**TO DO**
1. In the article on the Pedregulho Housing Complex, how many units does the main apartment building hold?
2. Reproduce the passage of the Pedregulho Housing Complex article starting with "The complex, in" and going on through "its street-facing façade.".

┌─ TEXT SHOWN

Design and construction
- Architect: Affonso Eduardo Reidy

= Pedregulho Housing Complex =

The Pedregulho Housing Complex (Portuguese: Conjunto Residencial Prefeito Mendes de Moraes, commonly known as Pedregulho) is an apartment complex and planned community in the São Cristóvão neighborhood of Rio de Janeiro, Brazil. It was designed by the architect Affonso Eduardo Reidy (1909-1964) with his partner Carmen Portinho serving as the chief engineer. The project was planned in 1946 to house lower-paid civil servants of the city, which was then the Federal District of Brazil. Work commenced on the complex in 1949 and inaugurated in 1951/1952.

==Location and design==

The Pedregulho Housing Complex is located on a hill called Pedregulho, from which it takes its name. It was followed by other public housing works by Reidy, which included the Gávea Residential Unit (1952) and the Armando Gonzaga Theater in the planned neighborhood of Marechal Hermes (1950). The principles and aesthetics of Le Corbusier are evident in the buildings; the curved lines, undulating designs, arches, and domes recall the design of Oscar Niemeyer's Pampulha project in Belo Horizonte.

==Apartment building==

The main apartment building consists of a long, serpentine block suspended above pilotis. 272 units are placed on seven stories. Reidy attempted to provide a view of Guanabara Bay from each apartment unit. The single entrance to the building is via two gangplanks that lead to the third floor; its location at the middle of the building mitigated the need for elevators. The first and second floor consist of single-level studio apartments with a view to the city. The third floor is reserved for administrative offices, a children's theater, nursery, and kindergarten. The upper levels contain two-story family units accessed from the fourth and sixth floors; the main living quarters are on the lower level and bedrooms on the upper level.

Two smaller apartment blocks sit below the main apartment building to the south. These consist of duplex apartments and open to Rua Lopes Trovão.

==Additional buildings==

The complex, in its original form, included a public services building, shopping center, children's garden, nursery, primary school, sports courts, gymnasium, swimming pool, and health center. The gymnasium strongly resembles the parabolic structure of Niemeyer's Church of Saint Francis of Assisi in Pampulha. Like the church at Pampulha it features a large-scale azulejo mosaic by Candido Portinari on its street-facing façade.

==Reception==

The Pedregulho Housing Complex was well received at the time of its completion. It won first prize at the International Architecture Competition at the 1st Biennial of São Paulo in 1951. It was admired by European architects, notably Max Bill in 1953 and by Le Corbusier during his tour of Brazil in 1962. The architect and writer Alfredo Britto considers the complex "one of the great symbols of Brazilian modern architecture."

==Status==

The housing complex of Pedregulho suffered from great dilapidation and was described as "favela-like." In contrast, the school, gymnasium, and swimming pool of the complex retained their original purpose and remained in good condition. The azuleijo mosaic by Portinari has also remained in its original condition.

The complex was registered as a cultural property in 2011 by the State of Rio de Janeiro. Restoration of the iconic serpentine building began in 2010 and was completed in 2015.

Rommulo Vieira Conceição's work titled "Space can be an idea or the measure of m2" was featured in the 2025-2026 retrospective exhibition Carmen Portinho: Modernity in Construction at the Museu de Arte Moderna, Rio de Janeiro. Conceição's installation includes video interviews of residents of the Pedregulho Housing Complex and traces the history of the facility to the present day.

└─
┌─ LISTED ENTRIES

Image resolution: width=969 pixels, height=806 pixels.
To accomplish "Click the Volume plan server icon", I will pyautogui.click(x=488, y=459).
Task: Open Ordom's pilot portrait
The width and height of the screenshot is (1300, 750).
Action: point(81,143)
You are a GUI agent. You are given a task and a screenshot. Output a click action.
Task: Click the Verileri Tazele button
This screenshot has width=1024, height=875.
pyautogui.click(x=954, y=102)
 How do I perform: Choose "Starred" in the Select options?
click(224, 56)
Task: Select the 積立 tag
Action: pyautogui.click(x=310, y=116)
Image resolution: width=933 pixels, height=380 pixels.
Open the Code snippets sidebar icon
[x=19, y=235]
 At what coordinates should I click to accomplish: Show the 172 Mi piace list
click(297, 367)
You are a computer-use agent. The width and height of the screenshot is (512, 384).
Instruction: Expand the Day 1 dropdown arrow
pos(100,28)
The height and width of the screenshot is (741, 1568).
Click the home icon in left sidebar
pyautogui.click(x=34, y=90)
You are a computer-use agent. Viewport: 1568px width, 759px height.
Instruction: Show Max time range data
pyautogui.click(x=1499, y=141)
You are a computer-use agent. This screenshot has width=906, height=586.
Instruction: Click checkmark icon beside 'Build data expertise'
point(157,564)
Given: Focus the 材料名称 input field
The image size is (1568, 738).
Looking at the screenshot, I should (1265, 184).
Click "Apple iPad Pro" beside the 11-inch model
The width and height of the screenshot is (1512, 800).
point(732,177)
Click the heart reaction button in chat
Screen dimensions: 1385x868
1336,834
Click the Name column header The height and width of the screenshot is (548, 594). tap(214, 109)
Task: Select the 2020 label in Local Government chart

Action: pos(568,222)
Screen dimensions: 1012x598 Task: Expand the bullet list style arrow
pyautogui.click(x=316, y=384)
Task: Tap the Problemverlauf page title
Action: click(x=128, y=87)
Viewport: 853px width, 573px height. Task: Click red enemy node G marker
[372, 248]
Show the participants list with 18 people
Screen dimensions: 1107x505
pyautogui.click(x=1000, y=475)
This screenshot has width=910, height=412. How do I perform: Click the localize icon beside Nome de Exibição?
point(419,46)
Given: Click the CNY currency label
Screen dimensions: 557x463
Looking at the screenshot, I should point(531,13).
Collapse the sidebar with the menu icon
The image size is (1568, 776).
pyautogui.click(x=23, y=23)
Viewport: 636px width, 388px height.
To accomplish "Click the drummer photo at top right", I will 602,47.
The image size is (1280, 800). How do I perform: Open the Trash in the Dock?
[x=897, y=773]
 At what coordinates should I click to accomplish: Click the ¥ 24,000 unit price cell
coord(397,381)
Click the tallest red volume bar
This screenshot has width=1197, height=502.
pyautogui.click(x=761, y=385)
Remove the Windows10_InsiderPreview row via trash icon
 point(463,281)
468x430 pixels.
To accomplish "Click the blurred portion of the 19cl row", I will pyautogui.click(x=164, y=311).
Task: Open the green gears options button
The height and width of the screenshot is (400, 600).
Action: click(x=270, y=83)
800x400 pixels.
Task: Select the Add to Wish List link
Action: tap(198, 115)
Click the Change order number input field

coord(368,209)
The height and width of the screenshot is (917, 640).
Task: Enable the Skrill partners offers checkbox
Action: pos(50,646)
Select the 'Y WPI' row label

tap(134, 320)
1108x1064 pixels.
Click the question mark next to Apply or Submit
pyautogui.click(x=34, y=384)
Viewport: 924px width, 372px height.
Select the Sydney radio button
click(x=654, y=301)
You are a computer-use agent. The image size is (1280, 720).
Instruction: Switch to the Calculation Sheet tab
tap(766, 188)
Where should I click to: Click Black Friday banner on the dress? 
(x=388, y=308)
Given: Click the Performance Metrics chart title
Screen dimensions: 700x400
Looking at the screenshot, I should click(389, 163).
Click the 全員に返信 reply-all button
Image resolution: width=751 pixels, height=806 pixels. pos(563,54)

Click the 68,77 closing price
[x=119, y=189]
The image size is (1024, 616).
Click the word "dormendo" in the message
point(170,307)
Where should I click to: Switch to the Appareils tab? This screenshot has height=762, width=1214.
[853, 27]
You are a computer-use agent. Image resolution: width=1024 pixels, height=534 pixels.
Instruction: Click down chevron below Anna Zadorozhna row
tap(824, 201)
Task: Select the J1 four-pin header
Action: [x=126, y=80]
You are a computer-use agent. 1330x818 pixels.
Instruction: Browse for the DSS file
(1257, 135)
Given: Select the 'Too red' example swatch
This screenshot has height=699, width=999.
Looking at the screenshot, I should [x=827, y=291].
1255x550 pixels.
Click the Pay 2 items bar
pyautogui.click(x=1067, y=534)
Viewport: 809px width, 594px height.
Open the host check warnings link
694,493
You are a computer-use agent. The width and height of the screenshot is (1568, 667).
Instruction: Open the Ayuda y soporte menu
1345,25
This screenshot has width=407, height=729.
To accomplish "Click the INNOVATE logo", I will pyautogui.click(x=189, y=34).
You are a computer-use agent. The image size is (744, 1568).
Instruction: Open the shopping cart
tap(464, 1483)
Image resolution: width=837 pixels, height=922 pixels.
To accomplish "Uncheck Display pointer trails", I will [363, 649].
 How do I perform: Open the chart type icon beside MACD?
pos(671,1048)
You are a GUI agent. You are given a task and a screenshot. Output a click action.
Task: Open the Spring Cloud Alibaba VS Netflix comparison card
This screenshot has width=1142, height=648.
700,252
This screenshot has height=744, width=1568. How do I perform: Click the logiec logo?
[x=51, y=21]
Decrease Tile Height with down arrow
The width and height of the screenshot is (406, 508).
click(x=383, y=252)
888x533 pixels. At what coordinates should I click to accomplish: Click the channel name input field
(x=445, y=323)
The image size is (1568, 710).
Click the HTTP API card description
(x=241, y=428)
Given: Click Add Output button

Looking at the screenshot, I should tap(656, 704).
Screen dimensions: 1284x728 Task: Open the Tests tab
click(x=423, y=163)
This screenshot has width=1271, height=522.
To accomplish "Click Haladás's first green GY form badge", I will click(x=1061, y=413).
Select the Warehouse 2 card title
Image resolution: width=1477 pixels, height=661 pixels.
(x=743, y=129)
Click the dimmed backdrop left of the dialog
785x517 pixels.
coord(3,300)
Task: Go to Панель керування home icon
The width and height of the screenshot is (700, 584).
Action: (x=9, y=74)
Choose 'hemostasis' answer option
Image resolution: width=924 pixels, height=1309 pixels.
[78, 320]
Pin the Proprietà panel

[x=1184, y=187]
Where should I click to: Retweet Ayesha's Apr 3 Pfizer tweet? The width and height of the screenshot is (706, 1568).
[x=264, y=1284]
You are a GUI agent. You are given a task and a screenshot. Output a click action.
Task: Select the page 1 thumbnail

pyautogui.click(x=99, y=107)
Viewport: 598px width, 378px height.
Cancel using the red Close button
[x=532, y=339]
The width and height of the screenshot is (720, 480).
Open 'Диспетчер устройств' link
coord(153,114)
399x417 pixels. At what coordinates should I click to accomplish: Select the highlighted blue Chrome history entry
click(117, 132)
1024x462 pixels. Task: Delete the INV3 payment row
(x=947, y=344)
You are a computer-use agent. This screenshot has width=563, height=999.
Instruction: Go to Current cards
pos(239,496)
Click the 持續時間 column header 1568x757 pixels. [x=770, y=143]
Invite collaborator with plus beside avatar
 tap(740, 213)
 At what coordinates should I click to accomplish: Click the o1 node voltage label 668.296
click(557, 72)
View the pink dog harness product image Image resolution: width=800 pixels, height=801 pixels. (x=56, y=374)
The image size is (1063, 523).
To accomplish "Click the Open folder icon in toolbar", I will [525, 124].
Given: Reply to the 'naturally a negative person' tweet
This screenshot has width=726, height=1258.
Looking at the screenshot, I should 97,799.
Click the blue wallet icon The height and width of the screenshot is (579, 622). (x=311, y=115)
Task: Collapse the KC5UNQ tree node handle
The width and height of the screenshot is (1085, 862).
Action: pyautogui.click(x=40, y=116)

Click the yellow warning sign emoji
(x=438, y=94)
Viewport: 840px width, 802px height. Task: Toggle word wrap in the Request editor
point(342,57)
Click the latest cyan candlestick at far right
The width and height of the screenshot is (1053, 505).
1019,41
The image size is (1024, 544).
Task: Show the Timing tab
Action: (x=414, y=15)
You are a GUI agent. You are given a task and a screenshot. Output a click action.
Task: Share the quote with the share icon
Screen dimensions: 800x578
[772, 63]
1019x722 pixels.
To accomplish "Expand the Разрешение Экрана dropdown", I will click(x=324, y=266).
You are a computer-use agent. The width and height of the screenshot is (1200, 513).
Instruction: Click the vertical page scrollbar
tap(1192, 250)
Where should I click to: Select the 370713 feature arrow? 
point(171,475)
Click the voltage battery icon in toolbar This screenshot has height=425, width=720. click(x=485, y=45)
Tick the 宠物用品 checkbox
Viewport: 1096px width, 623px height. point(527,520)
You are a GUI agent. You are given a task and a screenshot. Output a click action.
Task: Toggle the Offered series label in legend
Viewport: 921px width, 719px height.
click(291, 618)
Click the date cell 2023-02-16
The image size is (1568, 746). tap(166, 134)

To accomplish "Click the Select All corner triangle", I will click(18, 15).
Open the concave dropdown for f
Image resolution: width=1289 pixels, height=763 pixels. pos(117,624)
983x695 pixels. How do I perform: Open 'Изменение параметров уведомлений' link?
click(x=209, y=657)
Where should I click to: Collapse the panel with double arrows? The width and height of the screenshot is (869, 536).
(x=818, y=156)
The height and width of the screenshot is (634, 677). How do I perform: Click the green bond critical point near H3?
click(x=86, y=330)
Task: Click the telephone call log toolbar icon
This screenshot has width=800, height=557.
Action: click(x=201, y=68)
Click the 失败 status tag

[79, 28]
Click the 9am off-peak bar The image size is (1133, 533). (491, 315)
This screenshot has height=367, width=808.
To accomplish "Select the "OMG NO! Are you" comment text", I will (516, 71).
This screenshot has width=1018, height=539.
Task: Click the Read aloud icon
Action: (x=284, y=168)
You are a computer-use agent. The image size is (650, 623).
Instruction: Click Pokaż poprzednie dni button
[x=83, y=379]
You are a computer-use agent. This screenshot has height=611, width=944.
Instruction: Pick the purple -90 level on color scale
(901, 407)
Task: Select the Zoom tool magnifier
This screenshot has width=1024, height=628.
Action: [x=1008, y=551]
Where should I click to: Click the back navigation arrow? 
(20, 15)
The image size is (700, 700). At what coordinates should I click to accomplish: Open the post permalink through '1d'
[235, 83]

└─

**RESPONSES FOR EACH TASK**
1. 272 units

2.
The complex, in its original form, included a public services building, shopping center, children's garden, nursery, primary school, sports courts, gymnasium, swimming pool, and health center. The gymnasium strongly resembles the parabolic structure of Niemeyer's Church of Saint Francis of Assisi in Pampulha. Like the church at Pampulha it features a large-scale azulejo mosaic by Candido Portinari on its street-facing façade.